Table 1. VNTRseek accuracy, minimum flank length 20.
Genotype calling | ||||||||||||
---|---|---|---|---|---|---|---|---|---|---|---|---|
Read | Read mapping | Reference TR mapping | Unmodified TR | Homozygous VNTR | Heterozygous VNTR† | |||||||
Set | Sen | Spec | Sen | Spec | Sen | Spec | Sens | Spec | PPV | Sens | Spec | PPV |
454 Exact (avg. 261 nt) | 97.5% | 99.6% | 96.9% | 99.2% | 97.7% | 100%* | 95.8% | 100%* | 96.3% | 84.2% | 100%* | 91.6% |
454 Errors (avg. 261 nt) | 90.1% | 99.5% | 94.7% | 99% | 93.7% | 99.9% | 91.9% | 100%* | 91.8% | 76.6% | 100%* | 85.8% |
Illumina Exact (100 nt) | 94.5% | 99.5% | 96.8% | 99.6% | 95.0% | 100%* | 93.6% | 100%* | 98.1% | 83.1% | 100%* | 86.5% |
Illumina Errors (100 nt) | 70.4% | 97.7% | 78.1% | 97.4% | 67.6% | 100%* | 64.8% | 100%* | 94.2% | 47.3% | 100%* | 74.5% |
Average accuracy measures for 12 simulated read sets, three each for two technologies (454 and Illumina) generated from the reference genome (Exact) and three each obtained by introducing errors into exact reads (Errors). Read Mapping is the accuracy of assigning reads to the correct reference TRs.
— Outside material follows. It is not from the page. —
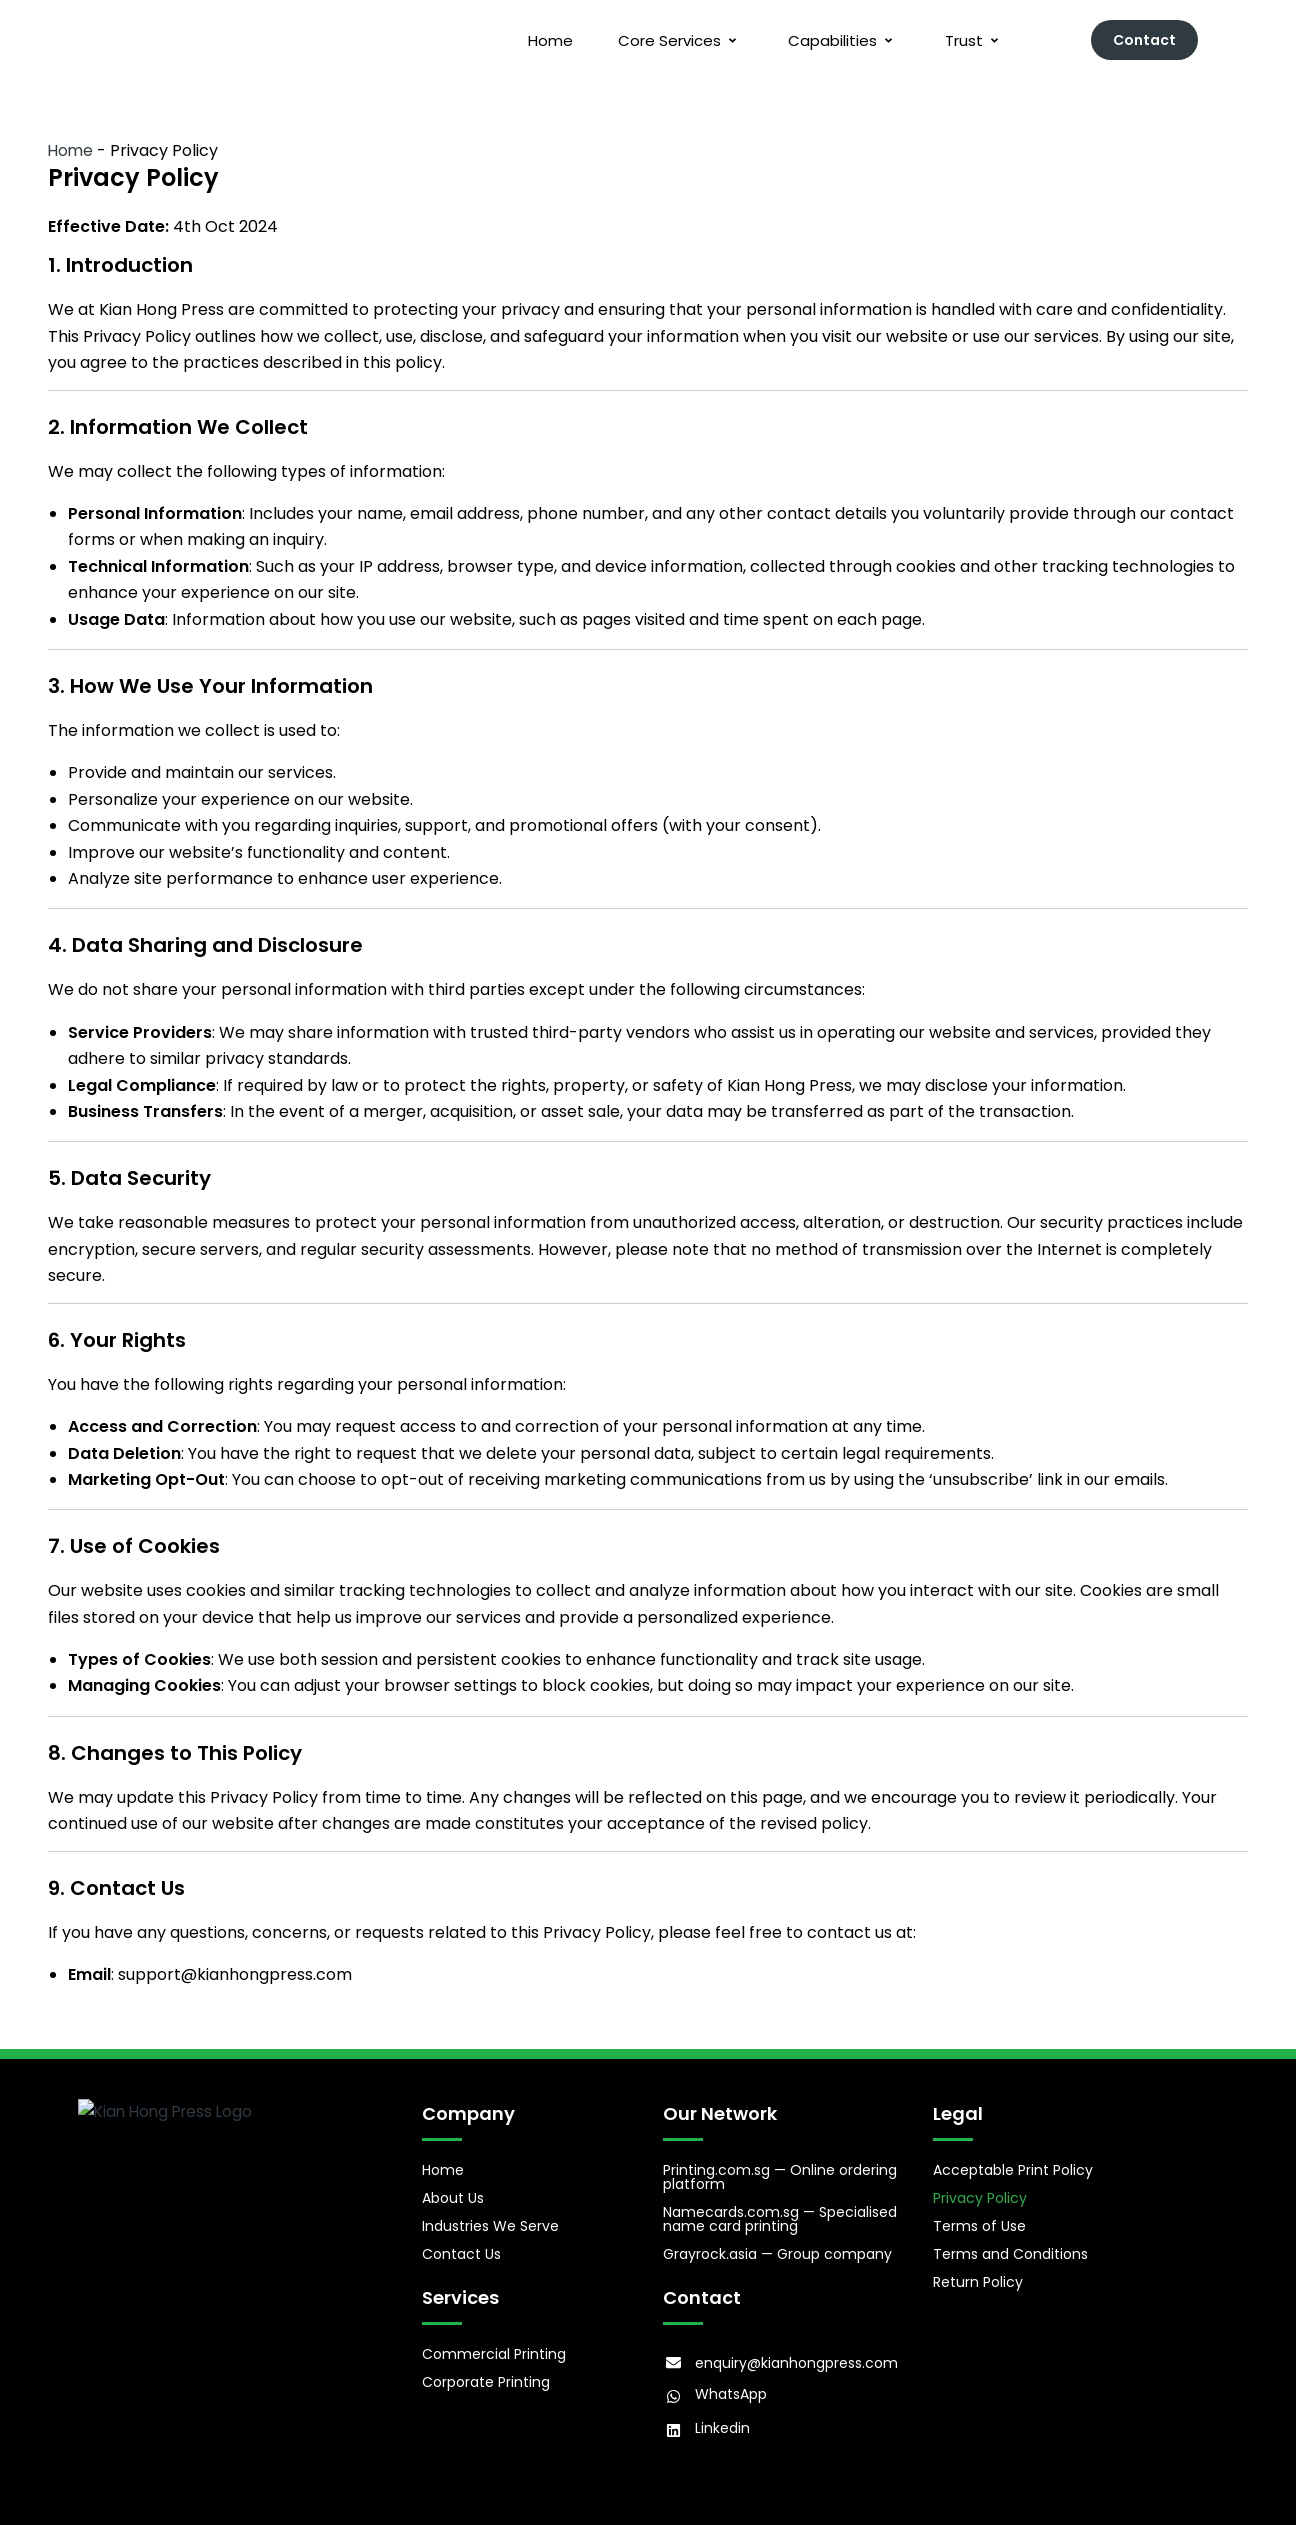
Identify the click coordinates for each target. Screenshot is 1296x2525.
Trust (969, 40)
Reference TR Mapping is the accuracy with which reference TRs were assigned reads. Genotype Calling is the accuracy of calling unmodified reference TRs and homozygous VNTRs in a modified reference set where 1118 randomly selected reference TRs (approximately 0.5% of the total) were modified by adding or subtracting one or two pattern copies, and the accuracy of calling heterozygous VNTRs where the unmodified reference set was used and reads were selected equally from two chromosome sets, one exact and one modified to match the modified references. PPV is positive predictive value, the fraction of called VNTRs that were correct. Typical data are shown in Supplementary Tables S2-S6. *Specificity for unmodified TR calling and VNTR calling is slightly less than 100%. †Heterozygous VNTR values for Illumina reads obtained by combining three data sets into one in order to obtain enough ref-TR loci spanned by at least two reads in both the modified and unmodified chromosome sets.